**What is needed:** Please rewrite all of the records below, replacing "How do I perform" with "How can I carry out" and leaving everything else unchanged.

[Item coordinate data]
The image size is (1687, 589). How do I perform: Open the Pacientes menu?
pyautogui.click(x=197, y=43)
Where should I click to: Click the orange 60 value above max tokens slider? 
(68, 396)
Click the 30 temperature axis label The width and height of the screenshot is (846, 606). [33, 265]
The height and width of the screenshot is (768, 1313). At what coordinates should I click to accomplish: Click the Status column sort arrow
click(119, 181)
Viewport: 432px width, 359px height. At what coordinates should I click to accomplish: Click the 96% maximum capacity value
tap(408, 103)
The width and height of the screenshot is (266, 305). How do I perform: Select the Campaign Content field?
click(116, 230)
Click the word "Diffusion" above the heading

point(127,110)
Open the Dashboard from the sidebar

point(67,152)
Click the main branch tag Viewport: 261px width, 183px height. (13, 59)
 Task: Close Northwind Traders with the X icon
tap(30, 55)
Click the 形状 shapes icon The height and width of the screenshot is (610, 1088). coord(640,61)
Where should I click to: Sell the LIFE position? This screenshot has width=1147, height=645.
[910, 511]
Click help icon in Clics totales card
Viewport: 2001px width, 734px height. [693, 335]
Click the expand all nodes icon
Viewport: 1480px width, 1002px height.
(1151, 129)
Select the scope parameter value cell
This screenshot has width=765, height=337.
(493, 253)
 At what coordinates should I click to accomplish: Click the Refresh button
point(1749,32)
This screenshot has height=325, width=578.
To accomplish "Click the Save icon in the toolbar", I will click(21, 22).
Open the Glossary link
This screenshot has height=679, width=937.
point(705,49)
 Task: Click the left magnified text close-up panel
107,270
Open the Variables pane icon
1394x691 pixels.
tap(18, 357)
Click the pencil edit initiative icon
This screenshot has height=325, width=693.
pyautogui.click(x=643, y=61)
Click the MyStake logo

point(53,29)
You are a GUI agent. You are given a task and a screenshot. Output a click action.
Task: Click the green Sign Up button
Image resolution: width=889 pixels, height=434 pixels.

**Response:**
The image size is (1687, 589). How can I carry out: Open the Pacientes menu?
pyautogui.click(x=197, y=43)
Where should I click to: Click the orange 60 value above max tokens slider? 
(68, 396)
Click the 30 temperature axis label The width and height of the screenshot is (846, 606). [33, 265]
The height and width of the screenshot is (768, 1313). At what coordinates should I click to accomplish: Click the Status column sort arrow
click(119, 181)
Viewport: 432px width, 359px height. At what coordinates should I click to accomplish: Click the 96% maximum capacity value
tap(408, 103)
The width and height of the screenshot is (266, 305). How can I carry out: Select the Campaign Content field?
click(116, 230)
Click the word "Diffusion" above the heading

point(127,110)
Open the Dashboard from the sidebar

point(67,152)
Click the main branch tag Viewport: 261px width, 183px height. (13, 59)
 Task: Close Northwind Traders with the X icon
tap(30, 55)
Click the 形状 shapes icon The height and width of the screenshot is (610, 1088). coord(640,61)
Where should I click to: Sell the LIFE position? This screenshot has width=1147, height=645.
[910, 511]
Click help icon in Clics totales card
Viewport: 2001px width, 734px height. [693, 335]
Click the expand all nodes icon
Viewport: 1480px width, 1002px height.
(1151, 129)
Select the scope parameter value cell
This screenshot has width=765, height=337.
(493, 253)
 At what coordinates should I click to accomplish: Click the Refresh button
point(1749,32)
This screenshot has height=325, width=578.
To accomplish "Click the Save icon in the toolbar", I will click(21, 22).
Open the Glossary link
This screenshot has height=679, width=937.
point(705,49)
 Task: Click the left magnified text close-up panel
107,270
Open the Variables pane icon
1394x691 pixels.
tap(18, 357)
Click the pencil edit initiative icon
This screenshot has height=325, width=693.
pyautogui.click(x=643, y=61)
Click the MyStake logo

point(53,29)
You are a GUI agent. You are given a task and a screenshot. Output a click action.
Task: Click the green Sign Up button
Image resolution: width=889 pixels, height=434 pixels.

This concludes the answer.